On Fri, May 22, 2020 at 11:44:07AM +0200, Peter Zijlstra wrote:
> On Thu, May 21, 2020 at 05:38:50PM -0700, Paul E. McKenney wrote:
> > Hello!
> > 
> > Just wanted to call your attention to some pretty cool and pretty serious
> > litmus tests that Andrii did as part of his BPF ring-buffer work:
> > 
> > https://lore.kernel.org/bpf/20200517195727.279322-3-andriin@fb.com/
> > 
> > Thoughts?
> 
> I find:
> 
> 	smp_wmb()
> 	smp_store_release()
> 
> a _very_ weird construct.
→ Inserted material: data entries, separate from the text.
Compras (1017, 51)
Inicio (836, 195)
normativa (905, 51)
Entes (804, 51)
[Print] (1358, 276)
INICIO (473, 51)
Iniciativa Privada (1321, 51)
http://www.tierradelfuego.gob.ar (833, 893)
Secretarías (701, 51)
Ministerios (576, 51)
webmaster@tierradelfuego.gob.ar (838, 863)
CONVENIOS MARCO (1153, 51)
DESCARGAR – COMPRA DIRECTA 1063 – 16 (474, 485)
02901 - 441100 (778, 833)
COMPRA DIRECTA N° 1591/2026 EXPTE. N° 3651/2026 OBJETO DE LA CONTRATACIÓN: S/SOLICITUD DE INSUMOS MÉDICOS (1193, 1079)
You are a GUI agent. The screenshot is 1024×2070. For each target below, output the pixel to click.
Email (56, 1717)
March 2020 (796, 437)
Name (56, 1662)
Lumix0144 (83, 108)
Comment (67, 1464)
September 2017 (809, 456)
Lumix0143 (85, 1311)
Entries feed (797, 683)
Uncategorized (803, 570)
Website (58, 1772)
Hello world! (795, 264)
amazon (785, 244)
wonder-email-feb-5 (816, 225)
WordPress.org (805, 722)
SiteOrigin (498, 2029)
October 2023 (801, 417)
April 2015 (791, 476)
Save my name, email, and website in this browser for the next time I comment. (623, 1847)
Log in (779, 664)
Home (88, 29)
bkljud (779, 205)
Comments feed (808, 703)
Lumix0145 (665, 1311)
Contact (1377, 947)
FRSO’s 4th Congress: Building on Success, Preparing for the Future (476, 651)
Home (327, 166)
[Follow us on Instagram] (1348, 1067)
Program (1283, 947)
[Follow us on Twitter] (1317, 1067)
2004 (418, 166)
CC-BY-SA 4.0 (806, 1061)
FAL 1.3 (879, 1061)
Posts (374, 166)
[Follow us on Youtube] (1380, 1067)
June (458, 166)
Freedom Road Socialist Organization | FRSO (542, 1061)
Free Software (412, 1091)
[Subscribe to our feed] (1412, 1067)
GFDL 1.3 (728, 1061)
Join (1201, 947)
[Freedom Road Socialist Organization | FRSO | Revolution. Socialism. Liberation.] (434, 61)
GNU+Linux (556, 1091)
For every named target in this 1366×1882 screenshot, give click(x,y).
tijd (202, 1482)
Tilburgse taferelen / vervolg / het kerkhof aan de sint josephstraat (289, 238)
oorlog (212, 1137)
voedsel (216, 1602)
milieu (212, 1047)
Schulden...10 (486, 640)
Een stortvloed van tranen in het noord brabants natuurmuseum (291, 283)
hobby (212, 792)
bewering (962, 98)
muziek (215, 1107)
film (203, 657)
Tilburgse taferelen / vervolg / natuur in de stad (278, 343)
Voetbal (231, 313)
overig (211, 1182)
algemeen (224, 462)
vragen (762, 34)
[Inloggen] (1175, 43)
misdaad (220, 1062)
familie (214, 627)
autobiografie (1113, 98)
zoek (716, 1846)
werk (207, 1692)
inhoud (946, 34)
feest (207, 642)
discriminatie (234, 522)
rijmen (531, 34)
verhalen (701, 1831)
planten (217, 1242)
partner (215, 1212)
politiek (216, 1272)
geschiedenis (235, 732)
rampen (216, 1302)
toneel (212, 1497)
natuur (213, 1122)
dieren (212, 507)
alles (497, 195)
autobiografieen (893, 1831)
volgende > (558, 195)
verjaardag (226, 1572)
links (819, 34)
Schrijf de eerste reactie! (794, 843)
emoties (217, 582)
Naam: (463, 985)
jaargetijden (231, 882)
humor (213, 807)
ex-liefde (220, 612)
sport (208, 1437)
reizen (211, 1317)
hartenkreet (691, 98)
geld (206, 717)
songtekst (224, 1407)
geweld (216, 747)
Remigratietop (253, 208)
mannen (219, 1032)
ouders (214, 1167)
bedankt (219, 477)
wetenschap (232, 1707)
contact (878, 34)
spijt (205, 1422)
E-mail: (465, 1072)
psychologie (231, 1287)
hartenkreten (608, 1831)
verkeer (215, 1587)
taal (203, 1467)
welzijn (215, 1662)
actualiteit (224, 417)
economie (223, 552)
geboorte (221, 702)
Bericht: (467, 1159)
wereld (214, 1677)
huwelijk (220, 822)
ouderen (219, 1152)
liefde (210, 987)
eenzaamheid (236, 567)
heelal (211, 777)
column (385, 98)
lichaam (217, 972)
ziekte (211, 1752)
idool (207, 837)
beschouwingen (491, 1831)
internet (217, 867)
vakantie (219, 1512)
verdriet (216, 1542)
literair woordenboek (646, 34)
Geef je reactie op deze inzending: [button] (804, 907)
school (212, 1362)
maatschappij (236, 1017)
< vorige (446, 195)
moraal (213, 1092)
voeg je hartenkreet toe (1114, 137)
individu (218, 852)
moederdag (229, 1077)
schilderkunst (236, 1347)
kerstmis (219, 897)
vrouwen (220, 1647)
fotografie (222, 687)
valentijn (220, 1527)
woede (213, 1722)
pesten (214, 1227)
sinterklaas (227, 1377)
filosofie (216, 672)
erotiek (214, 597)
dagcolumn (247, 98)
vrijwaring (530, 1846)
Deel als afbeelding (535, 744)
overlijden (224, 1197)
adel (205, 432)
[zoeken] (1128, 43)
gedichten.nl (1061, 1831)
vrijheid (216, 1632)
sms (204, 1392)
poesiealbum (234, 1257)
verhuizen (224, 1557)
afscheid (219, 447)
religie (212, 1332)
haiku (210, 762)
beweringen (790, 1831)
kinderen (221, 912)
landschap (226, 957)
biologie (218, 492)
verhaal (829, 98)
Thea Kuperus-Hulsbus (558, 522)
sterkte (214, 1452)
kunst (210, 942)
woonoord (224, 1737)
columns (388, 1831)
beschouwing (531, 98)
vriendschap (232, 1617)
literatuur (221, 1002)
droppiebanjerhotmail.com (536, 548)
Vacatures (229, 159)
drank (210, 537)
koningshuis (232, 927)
What is that supposed to even do?

Indeed, and I asked about that in my review of the patch containing the
code.  It -could- make sense if there is a prior read and a later store:

	r1 = READ_ONCE(a);
	WRITE_ONCE(b, 1);
	smp_wmb();
	smp_store_release(&c, 1);
	WRITE_ONCE(d, 1);

So a->c and b->c is smp_store_release() and b->d is smp_wmb().  But if
there were only stores, the smp_wmb() would suffice.  And if there wasn't
the trailing store, smp_store_release() would suffice.